▶ **Try it**: Output must consist only of the lines of the material below from the one with "Click the 16:00 label on time axis" through the one with "Task: Focus the Spouse/Partner text field", each reproduced exactly; no pictures belong in it.

▶ **Record set**:
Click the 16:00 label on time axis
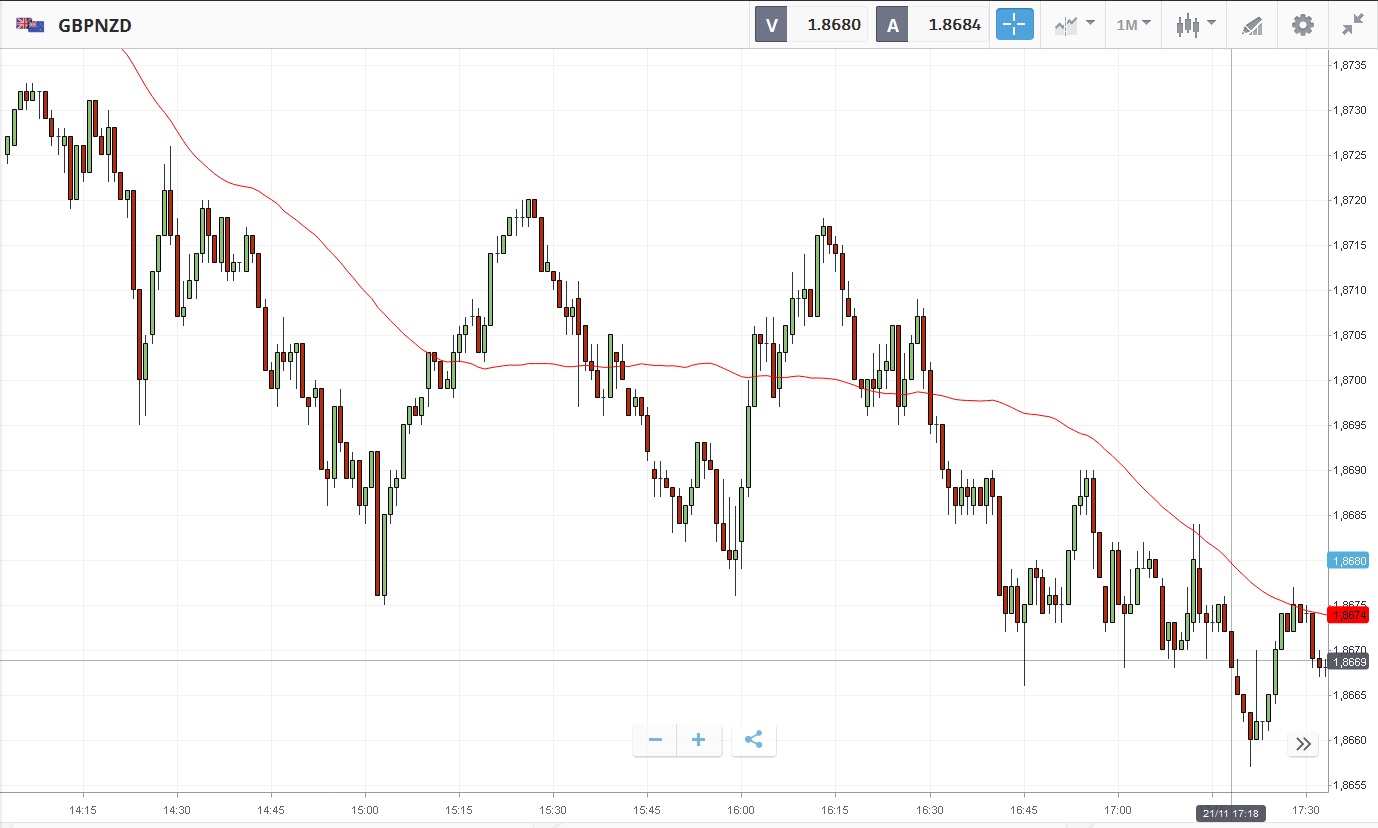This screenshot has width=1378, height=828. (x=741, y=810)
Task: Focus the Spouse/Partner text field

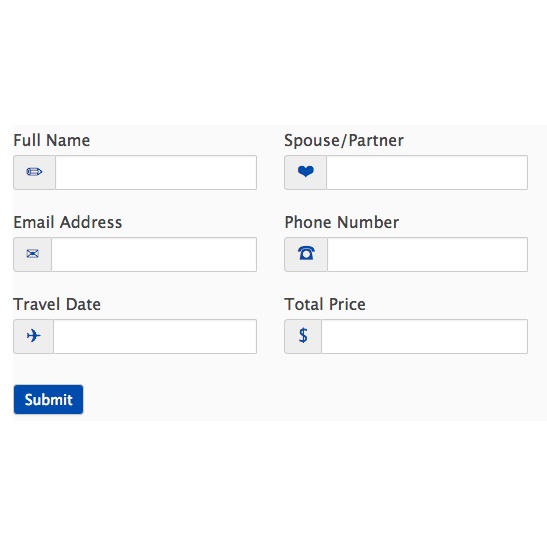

--

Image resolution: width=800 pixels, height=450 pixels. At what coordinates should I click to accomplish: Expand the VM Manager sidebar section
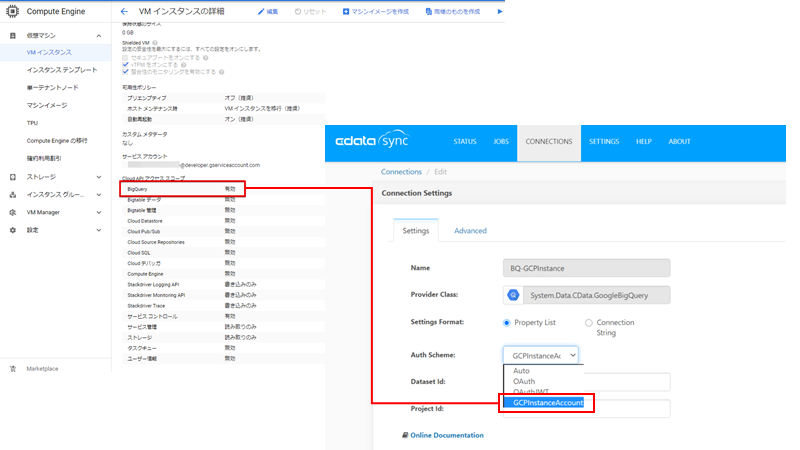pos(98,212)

▶ **Reply**:
Click the 16:00 label on time axis
This screenshot has width=1378, height=828. (x=741, y=810)
Task: Focus the Spouse/Partner text field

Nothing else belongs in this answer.